Fue un acontecimiento que nos conmovió hasta la médula, como también ocurrió con nuestro 11-M –todos recordamos dónde estábamos en aquellos precisos momentos– y que visto con la perspectiva que dan los diez años transcurridos nos permite apreciar los cambios que ha producido, unos buenos y otros no tanto.

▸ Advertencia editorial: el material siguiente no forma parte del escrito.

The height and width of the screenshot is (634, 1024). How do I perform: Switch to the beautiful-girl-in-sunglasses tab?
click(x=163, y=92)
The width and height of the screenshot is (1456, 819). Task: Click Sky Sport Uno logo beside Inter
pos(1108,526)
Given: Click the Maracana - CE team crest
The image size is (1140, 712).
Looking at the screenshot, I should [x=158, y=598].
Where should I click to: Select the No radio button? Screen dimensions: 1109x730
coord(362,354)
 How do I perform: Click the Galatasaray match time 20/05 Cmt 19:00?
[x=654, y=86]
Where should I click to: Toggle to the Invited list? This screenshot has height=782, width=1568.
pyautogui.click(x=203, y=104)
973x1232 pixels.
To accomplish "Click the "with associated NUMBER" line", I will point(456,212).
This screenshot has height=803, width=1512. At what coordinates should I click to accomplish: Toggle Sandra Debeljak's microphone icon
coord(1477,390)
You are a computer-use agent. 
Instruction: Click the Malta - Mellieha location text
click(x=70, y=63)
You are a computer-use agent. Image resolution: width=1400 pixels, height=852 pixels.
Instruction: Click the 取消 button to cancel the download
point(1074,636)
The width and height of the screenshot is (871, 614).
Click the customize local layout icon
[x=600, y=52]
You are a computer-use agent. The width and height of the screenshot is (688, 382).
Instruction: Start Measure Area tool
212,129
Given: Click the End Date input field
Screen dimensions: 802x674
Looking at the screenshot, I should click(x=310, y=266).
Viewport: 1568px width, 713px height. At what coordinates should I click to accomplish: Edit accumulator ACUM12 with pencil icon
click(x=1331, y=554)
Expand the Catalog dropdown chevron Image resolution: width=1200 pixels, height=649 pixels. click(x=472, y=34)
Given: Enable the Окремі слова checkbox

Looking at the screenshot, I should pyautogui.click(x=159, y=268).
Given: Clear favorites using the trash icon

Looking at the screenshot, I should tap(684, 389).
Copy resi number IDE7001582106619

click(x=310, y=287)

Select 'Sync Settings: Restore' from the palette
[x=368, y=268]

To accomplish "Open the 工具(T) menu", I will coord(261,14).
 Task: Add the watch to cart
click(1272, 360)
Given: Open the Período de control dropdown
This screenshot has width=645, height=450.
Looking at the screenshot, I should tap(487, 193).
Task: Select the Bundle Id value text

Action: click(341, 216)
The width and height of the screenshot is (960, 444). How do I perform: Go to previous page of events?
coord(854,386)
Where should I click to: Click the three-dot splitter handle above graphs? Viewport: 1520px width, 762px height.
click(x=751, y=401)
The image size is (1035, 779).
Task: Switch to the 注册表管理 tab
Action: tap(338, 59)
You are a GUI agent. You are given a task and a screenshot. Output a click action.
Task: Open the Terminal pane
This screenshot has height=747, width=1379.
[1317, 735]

En sentido positivo hay que destacar la mayor resistencia en la sociedad a los ataques terroristas. Somos ahora más fuertes, hemos mejorado nuestra capacidad de combatir el terrorismo dentro de la ley y sin cambiar nuestros modos de vida, se ha desarrollado mucho la coordinación interna y la cooperación internacional entre los países europeos y con los EE UU, con acuerdos de asistencia legal y extradición. Se ha avanzado en seguridad aérea (declaración de Toledo entre la UE y los EE UU en 2010) y en el rastreo de la financiación internacional de los grupos terroristas. También las Naciones Unidas aprobaron en 2006 una estrategia global para combatir el terrorismo. Al Qaeda está rota, su líder muerto, sus operativos en fuga con dificultades para comunicarse y financiarse y aunque nunca se pueda excluir un atentado, lo cierto es que no ha vuelto a haberlo de la magnitud de los de Nueva York, Madrid o Londres.

Además, aquellos atentados han conducido a una revisión de la seguridad nacional en muchos países. Conscientes de que, como siempre pasa, los terroristas se infiltran por las rendijas que dejan las competencias compartidas entre distintos servicios de seguridad, se han creado instrumentos de coordinación que tratan de cerrar esos huecos a la vez que se incrementaba la cooperación entre servicios. También las fuerzas armadas se han visto obligadas a redefinir sus estrategias y prioridades ante la creciente evidencia de que los enemigos más probables son hoy los grupos terroristas o insurgentes que operen desde estados fallidos contra los que poco pueden hacer los tanques, pongo por caso, y mucho los grupos de operaciones especiales de rápido despliegue o los aviones no tripulados. Son decisiones de gran calado para la política de defensa y sus menguantes presupuestos.

En sentido negativo, aquellos ataques a las Torres Gemelas y al Pentágono ensimismaron a los EE UU, que desatendieron otros problemas dentro y fuera de casa y nos embarcaron a todos en un par de guerras muy complicadas en Afganistán y en Irak que lo menos que se puede decir es que no han contribuido a mejorar la imagen de Occidente en el mundo islámico. Son guerras que han tenido un coste altísimo en vidas humanas, que dividieron a los europeos entre la "vieja Europa" y "la nueva" y que crearon tensiones graves en la relación trasatlántica, hoy felizmente superadas como prueba la operación militar sobre Libia. Ahora ambas guerras están en fase final aunque nadie pueda garantizar la evolución futura de Irak y de Afganistán. El coste económico de estos conflictos ha sido muy elevado y no es ajeno a los abultados déficits de la economía norteamericana.

A diez años del 11-S los norteamericanos parecen haber dejado atrás el unilateralismo que les llevó a Irak y a Afganistán en favor de una política multilateral, que implica negociar, convencer y cooperar con el respaldo de las organizaciones internacionales competentes. Libia es un buen ejemplo. Esa nueva disposición ha facilitado el ascenso de otras potencias al escenario de la geopolítica mundial. China, la India, Brasil y otros países cada vez tendrán más protagonismo en el juego internacional. La crisis económica que sufre Occidente no es tampoco ajena a esta situación y todo ello reunido plantea dudas sobre si los EE UU no habrán sobrepasado sus capacidades, que es el momento en que los imperios comienzan su decadencia. Ese es un fantasma muy presente en círculos políticos de Washington, con opiniones para todos los gustos. Yo soy de los que opinan que la fortaleza de los EE UU no solo en el plano militar sino también en las esferas económica, cultural, y, sobre todo, en investigación, tecnología y "poder blando" es tan grande que nadie amenazará seriamente esa hegemonía durante los próximos 30 años, por lo menos.

Lo que desgraciadamente ha empeorado en los EE UU es la admirable cohesión que siguió a los atentados. Aquel envidiable united we stand de 2001 ha sido hoy reemplazado por una fuerte polarización política que se ha manifestado en el reciente debate parlamentario sobre el techo del déficit, que no es ajeno al hecho de que se aproximan las elecciones presidenciales de 2012. Pero de eso no tienen la culpa los atentados cuyo décimo aniversario recordamos ahora.

Sería deseable que la comunidad internacional recuperara aquel espíritu de unidad que animó los primeros momentos tras los ataques terroristas de 2001 para hacer frente, todos juntos, a los grandes retos del momento como el cambio climático, la desigual distribución de la riqueza o la crisis económica.